ExxonMobil first announced its support for a carbon tax in 2009 in a cynical attempt to derail a cap-and-trade bill in Congress, and last year, the company announced it would give $1 million over two years to Americans for Carbon Dividends, a political action group created to promote a revenue-neutral carbon tax. The proposal — developed by the Climate Leadership Council, a coalition of corporations, environmental groups and former government officials — would levy a carbon fee starting at $40 a ton in exchange for dropping all “stationary source” (non-transportation) carbon pollution regulations and granting the fossil fuel industry immunity from climate lawsuits.

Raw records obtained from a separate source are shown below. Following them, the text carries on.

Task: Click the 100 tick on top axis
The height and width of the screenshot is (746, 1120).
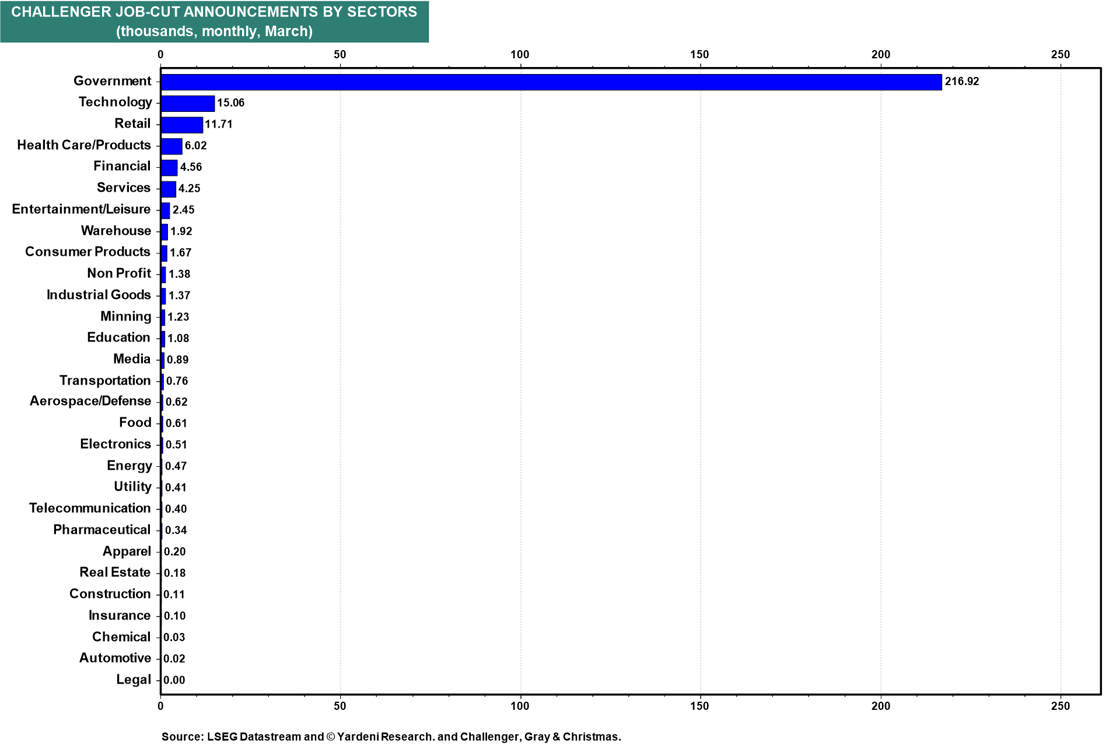Action: coord(520,54)
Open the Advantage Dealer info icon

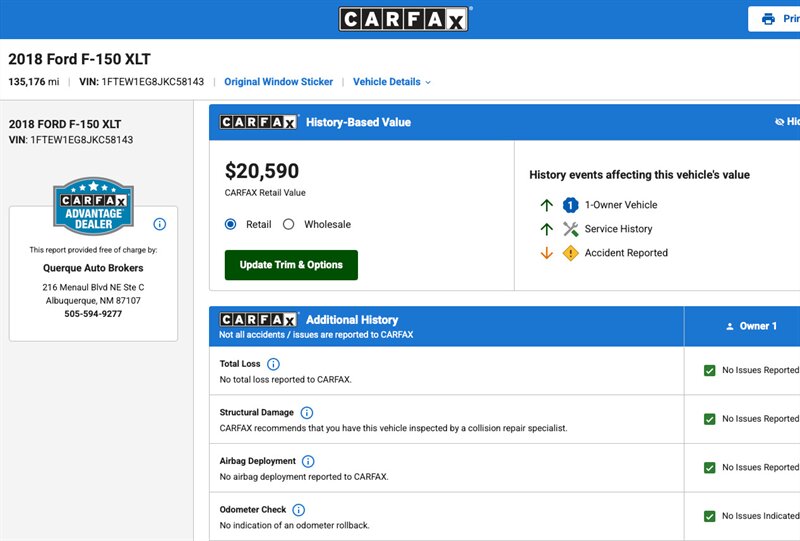pos(160,224)
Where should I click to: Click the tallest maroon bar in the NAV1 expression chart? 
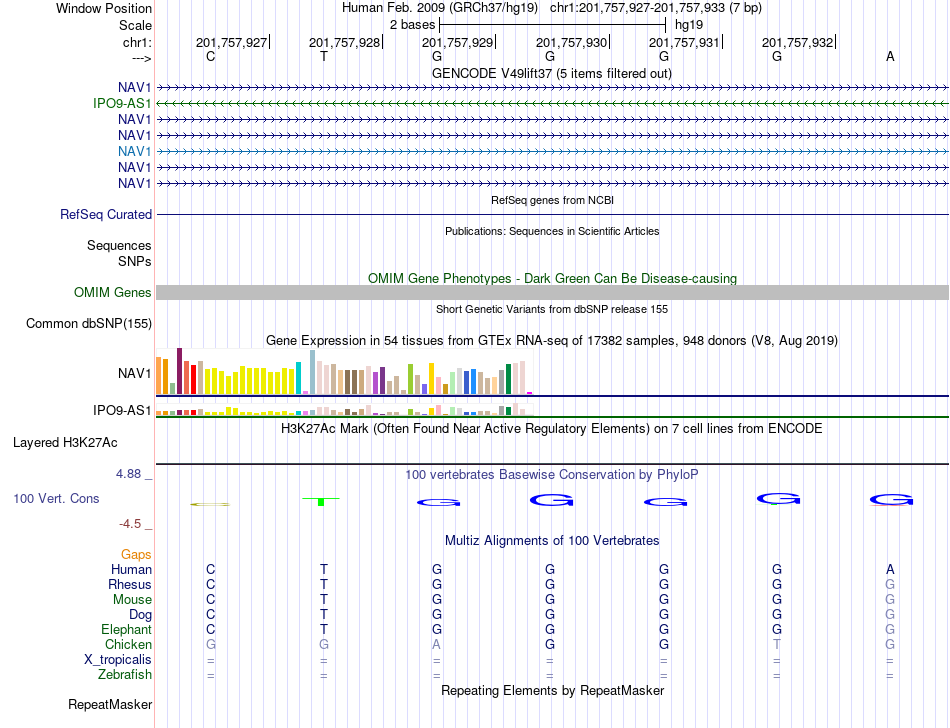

In a surprise move, however, the Climate Leadership Council and Americans for Carbon Dividends recently deleted the provision shielding the fossil fuel industry from liability, apparently abandoning coalition co-founders BP, ConocoPhillips, Royal Dutch Shell and ExxonMobil, which are facing more than a dozen lawsuits for billions of dollars in climate change-related damages. It remains to be seen what ExxonMobil will do now, but based on past experience, the company likely will continue to finance lawmakers who cite fraudulent reports by the groups it funds to make their bogus case that climate change is not a threat. In other words, ExxonMobil will keep bankrolling climate science denial to make sure nothing happens on Capitol Hill.
Author’s note: Besides the U.S. Chamber of Commerce ($365,000), American Enterprise Institute ($160,000) and Manhattan Institute ($75,000), ExxonMobil gave grants in 2018 to the following seven climate science denier groups: American Council on Science and Health ($60,000), Center for American and International Law ($12,500), Federalist Society ($10,000), Hoover Institution ($15,000), Mountain States Legal Foundation ($5,000), National Black Chamber of Commerce ($30,000) and the Washington Legal Foundation ($40,000).
Correction: This article has been updated to correct figures from ExxonMobil’s grantmaking report.
This article was produced by Earth | Food | Life, a project of the Independent Media Institute.